THE TASK -
Reproduce the records word for word, starting from the first line and ending with the line that contains "Screen dimensions: 572x412 click(12, 90)", both included.
____________________
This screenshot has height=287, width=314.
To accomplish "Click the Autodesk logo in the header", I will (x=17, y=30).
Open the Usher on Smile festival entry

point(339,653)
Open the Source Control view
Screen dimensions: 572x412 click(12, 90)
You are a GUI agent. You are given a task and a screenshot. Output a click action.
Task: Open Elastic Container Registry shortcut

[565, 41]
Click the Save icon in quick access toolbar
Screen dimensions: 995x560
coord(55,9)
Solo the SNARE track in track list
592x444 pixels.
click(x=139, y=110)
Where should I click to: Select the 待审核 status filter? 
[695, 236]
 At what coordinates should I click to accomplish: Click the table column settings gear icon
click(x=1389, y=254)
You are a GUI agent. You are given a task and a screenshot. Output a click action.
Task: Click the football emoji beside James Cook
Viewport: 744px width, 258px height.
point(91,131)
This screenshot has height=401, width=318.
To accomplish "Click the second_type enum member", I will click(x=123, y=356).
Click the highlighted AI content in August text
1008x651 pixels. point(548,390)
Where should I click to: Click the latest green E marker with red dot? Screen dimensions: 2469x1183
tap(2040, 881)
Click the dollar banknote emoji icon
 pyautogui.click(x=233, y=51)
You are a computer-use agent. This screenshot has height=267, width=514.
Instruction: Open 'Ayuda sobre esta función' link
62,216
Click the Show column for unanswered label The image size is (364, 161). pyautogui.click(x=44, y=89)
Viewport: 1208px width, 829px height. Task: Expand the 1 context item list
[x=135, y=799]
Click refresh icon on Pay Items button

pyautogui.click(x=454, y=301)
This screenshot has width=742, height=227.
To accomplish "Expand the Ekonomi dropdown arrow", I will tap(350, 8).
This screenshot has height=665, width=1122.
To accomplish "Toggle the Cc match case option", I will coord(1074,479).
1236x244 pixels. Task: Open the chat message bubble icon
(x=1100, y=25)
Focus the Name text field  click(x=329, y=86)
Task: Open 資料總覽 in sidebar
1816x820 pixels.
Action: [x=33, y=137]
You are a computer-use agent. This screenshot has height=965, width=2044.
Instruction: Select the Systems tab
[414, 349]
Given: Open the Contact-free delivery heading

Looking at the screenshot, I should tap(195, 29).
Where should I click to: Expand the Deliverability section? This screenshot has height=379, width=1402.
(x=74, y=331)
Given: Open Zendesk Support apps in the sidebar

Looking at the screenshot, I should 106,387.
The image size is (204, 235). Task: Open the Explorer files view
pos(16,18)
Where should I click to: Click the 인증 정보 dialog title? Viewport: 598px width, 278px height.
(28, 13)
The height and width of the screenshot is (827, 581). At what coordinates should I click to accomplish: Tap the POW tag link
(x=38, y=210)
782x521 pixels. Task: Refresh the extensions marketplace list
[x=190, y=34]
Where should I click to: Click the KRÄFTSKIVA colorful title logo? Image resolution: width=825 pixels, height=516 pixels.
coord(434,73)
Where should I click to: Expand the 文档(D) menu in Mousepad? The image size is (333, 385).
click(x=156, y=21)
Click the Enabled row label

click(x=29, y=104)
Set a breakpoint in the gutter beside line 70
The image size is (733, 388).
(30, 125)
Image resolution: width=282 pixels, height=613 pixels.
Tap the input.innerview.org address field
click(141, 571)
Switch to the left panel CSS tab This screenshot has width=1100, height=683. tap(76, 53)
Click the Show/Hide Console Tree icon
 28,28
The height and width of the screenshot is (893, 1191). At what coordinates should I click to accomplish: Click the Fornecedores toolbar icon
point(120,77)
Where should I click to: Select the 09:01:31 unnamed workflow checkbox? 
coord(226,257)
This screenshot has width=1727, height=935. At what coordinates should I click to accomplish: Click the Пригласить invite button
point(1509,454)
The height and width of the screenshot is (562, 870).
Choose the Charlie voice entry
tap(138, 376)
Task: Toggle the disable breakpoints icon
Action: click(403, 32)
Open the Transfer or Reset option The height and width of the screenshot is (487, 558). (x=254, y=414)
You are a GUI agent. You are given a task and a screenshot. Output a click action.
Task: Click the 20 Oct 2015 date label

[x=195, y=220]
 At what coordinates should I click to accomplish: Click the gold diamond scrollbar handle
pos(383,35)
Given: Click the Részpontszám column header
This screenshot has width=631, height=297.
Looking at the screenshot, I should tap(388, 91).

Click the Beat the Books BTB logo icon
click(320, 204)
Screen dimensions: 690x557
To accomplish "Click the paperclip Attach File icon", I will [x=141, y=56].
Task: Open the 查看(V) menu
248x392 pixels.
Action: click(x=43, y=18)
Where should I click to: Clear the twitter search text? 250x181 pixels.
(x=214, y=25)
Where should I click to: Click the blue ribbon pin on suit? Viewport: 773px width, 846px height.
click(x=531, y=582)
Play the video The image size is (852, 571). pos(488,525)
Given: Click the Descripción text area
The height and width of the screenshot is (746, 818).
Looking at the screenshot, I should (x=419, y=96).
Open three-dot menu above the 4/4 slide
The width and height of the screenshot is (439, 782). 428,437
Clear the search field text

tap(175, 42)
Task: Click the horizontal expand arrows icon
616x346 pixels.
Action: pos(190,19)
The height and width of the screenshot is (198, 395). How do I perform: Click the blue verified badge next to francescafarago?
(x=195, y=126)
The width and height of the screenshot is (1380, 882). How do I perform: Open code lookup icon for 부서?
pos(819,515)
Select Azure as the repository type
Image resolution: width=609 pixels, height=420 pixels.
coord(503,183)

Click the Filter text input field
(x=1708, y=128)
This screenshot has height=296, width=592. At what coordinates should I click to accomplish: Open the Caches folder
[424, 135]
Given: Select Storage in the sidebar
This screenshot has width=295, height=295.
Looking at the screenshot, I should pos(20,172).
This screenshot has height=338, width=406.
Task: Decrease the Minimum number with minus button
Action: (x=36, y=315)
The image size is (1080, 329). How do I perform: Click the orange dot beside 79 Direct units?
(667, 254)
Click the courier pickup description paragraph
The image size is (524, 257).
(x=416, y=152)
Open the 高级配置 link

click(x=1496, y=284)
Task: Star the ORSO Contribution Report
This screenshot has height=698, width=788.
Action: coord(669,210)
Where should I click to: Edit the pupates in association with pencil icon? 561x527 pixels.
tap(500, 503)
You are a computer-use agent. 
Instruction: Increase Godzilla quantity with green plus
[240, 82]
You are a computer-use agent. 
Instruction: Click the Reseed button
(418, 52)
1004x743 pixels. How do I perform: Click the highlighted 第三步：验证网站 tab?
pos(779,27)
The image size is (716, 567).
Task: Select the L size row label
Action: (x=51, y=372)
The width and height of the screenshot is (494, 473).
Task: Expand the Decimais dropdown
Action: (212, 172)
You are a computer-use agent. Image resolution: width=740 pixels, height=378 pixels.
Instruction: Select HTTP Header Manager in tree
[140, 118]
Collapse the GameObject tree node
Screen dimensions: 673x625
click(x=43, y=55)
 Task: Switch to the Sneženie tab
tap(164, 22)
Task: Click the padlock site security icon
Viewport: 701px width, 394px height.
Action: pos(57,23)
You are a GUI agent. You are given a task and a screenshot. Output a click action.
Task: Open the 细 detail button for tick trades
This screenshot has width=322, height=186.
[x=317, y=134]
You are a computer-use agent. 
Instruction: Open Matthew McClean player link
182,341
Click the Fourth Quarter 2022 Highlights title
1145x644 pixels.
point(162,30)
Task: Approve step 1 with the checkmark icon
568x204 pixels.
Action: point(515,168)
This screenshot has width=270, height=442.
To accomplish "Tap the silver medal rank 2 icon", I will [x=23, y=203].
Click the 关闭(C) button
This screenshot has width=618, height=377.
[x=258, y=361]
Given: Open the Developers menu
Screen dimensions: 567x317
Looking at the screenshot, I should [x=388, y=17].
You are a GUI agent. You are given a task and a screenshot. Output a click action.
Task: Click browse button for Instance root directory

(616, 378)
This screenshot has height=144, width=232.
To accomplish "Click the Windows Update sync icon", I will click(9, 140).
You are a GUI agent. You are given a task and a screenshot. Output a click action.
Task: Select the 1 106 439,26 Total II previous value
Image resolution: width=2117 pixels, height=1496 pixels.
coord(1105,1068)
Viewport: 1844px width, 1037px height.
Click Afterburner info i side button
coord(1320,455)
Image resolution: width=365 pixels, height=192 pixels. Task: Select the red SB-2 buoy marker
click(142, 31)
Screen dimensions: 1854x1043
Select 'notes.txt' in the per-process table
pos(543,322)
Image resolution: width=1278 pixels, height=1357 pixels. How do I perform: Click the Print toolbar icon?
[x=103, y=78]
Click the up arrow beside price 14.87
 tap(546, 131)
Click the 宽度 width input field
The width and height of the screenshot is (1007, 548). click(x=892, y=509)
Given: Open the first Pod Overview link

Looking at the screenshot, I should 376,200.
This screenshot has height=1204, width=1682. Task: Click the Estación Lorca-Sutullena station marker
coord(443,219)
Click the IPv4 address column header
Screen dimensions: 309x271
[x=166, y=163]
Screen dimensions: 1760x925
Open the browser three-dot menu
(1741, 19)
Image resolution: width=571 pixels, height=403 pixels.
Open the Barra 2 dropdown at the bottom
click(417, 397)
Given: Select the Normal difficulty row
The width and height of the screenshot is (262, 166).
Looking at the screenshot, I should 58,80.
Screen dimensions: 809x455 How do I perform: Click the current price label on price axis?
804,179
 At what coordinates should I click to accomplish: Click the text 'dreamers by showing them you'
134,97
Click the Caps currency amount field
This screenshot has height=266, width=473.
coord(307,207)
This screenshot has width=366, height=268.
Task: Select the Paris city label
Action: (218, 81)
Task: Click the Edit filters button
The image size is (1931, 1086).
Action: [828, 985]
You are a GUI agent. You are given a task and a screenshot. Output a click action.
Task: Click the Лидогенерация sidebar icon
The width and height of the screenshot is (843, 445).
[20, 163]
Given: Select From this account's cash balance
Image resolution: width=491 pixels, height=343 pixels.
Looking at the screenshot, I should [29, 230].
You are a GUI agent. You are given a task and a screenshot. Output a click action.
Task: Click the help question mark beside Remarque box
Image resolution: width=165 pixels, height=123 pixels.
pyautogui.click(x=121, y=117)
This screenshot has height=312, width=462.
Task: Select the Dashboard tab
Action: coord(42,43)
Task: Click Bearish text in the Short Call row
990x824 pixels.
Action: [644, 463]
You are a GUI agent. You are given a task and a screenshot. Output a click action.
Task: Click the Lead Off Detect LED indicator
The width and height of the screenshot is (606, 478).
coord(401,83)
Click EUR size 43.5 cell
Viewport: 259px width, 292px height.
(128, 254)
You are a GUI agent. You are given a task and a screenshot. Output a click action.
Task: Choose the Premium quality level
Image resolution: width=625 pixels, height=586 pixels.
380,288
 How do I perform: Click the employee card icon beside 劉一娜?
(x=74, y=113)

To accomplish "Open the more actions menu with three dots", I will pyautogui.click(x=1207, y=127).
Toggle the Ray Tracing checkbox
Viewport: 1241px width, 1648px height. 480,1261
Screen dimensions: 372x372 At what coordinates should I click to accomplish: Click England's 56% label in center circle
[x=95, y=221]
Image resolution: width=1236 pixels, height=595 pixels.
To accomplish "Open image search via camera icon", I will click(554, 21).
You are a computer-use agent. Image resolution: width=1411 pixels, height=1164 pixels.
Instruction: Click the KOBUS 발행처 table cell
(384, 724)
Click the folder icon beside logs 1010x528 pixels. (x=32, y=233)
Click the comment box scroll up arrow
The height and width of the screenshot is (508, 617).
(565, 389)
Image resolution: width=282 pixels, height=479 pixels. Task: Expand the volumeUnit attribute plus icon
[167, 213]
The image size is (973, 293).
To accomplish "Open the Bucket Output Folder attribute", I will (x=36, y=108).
____________________
ANSWER FOR THIS EXERCISE -
This screenshot has height=287, width=314.
To accomplish "Click the Autodesk logo in the header", I will (x=17, y=30).
Open the Usher on Smile festival entry

point(339,653)
Open the Source Control view
Screen dimensions: 572x412 click(12, 90)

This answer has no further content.